• [Problem to work on]
Retype the material exactly, ending with the line containing "Collapse the sidebar with the double chevron".

====== Data for this task ======

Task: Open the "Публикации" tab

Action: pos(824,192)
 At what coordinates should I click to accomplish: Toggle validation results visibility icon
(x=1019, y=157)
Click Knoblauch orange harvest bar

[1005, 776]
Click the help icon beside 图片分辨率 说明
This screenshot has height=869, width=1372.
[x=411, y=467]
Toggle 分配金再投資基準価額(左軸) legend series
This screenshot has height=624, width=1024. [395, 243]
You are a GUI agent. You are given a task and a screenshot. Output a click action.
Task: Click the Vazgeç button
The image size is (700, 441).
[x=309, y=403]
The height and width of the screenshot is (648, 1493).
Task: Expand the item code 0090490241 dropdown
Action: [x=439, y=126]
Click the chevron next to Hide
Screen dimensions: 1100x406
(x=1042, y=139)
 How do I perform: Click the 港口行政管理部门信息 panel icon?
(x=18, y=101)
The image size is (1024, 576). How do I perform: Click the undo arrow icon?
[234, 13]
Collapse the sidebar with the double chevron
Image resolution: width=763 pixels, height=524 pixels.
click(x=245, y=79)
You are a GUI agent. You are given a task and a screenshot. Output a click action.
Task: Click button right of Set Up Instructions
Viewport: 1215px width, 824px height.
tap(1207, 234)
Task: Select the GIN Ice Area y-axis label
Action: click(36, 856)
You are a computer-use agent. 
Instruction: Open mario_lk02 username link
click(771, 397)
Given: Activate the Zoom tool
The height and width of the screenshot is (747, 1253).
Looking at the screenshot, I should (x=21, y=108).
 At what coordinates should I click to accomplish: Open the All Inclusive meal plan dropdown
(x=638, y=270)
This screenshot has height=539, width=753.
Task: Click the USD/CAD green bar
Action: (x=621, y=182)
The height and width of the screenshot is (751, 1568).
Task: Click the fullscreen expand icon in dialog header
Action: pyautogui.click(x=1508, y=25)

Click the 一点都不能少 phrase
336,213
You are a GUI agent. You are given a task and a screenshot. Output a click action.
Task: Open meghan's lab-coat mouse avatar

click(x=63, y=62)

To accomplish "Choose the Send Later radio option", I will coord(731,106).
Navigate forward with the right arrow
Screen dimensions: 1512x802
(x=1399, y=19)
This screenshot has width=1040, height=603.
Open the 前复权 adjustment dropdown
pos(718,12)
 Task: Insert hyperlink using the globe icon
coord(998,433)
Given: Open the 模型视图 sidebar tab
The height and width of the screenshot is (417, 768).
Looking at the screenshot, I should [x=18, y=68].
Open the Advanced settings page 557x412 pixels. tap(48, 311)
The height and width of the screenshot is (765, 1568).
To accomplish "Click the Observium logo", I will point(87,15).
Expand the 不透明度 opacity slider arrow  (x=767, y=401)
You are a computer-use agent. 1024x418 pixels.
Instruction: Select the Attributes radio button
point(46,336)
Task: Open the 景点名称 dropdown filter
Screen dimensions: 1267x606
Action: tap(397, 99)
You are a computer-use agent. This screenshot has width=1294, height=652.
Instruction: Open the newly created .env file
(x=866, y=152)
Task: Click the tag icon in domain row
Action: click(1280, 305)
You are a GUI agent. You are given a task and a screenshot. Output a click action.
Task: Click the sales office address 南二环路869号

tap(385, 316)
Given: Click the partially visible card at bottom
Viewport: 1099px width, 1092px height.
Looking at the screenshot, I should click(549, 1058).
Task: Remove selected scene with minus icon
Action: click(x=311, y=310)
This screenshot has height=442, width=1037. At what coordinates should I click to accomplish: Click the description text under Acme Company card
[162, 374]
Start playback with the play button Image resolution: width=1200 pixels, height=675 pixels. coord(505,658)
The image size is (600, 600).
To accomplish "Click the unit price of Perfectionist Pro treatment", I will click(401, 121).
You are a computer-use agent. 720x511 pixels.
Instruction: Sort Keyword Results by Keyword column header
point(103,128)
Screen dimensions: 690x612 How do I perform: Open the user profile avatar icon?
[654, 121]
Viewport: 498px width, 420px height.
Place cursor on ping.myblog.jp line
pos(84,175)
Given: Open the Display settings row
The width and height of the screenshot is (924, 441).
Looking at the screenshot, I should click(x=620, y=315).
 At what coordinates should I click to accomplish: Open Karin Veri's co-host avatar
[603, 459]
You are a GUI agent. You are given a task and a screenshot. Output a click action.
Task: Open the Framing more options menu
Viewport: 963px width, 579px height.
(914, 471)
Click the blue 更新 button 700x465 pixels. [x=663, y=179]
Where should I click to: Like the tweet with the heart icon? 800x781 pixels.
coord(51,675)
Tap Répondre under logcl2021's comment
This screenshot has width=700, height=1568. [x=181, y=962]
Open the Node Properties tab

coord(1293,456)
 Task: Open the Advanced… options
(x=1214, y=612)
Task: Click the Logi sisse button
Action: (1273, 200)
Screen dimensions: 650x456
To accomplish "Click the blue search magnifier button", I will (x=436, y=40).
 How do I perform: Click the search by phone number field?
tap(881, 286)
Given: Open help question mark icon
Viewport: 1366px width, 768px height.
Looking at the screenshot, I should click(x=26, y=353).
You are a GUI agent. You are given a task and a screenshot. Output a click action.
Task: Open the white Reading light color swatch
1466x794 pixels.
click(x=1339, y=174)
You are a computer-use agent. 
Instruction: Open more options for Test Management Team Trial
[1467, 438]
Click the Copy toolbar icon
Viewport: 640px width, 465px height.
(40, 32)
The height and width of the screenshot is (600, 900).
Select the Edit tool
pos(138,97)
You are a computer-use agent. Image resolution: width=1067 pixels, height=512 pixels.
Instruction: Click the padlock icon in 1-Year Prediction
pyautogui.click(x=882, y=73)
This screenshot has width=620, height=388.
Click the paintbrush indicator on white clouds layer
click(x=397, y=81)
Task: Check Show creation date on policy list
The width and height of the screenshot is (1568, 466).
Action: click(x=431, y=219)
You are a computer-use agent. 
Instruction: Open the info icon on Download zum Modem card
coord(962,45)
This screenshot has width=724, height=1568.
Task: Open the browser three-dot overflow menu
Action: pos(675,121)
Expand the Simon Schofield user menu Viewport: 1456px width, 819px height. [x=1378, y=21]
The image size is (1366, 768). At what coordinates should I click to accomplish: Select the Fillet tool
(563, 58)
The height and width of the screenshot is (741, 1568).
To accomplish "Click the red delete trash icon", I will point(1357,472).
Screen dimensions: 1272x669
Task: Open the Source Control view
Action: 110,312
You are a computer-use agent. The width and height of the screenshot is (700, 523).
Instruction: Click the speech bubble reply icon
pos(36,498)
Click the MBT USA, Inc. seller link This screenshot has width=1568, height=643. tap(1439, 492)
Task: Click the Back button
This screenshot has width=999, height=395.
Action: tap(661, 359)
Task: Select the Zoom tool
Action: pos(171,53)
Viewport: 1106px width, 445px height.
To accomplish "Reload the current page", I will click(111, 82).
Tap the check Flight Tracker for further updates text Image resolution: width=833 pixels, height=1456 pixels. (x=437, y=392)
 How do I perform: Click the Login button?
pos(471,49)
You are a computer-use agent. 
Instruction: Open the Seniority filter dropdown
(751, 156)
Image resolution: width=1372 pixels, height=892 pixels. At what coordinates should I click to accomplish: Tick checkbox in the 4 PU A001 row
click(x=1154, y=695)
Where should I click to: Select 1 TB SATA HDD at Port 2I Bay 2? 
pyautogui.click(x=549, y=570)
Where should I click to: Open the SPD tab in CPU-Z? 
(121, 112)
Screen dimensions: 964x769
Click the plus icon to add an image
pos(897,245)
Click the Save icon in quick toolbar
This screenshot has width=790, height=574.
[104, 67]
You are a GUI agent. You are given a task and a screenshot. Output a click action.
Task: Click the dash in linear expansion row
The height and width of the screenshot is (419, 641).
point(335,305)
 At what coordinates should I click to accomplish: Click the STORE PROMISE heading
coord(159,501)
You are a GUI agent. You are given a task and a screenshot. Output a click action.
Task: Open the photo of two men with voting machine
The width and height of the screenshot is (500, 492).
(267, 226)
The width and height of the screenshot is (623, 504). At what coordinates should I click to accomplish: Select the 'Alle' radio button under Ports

======

• [Exercise answer]
Task: Open the "Публикации" tab

Action: pos(824,192)
 At what coordinates should I click to accomplish: Toggle validation results visibility icon
(x=1019, y=157)
Click Knoblauch orange harvest bar

[1005, 776]
Click the help icon beside 图片分辨率 说明
This screenshot has height=869, width=1372.
[x=411, y=467]
Toggle 分配金再投資基準価額(左軸) legend series
This screenshot has height=624, width=1024. [395, 243]
You are a GUI agent. You are given a task and a screenshot. Output a click action.
Task: Click the Vazgeç button
The image size is (700, 441).
[x=309, y=403]
The height and width of the screenshot is (648, 1493).
Task: Expand the item code 0090490241 dropdown
Action: [x=439, y=126]
Click the chevron next to Hide
Screen dimensions: 1100x406
(x=1042, y=139)
 How do I perform: Click the 港口行政管理部门信息 panel icon?
(x=18, y=101)
The image size is (1024, 576). How do I perform: Click the undo arrow icon?
[234, 13]
Collapse the sidebar with the double chevron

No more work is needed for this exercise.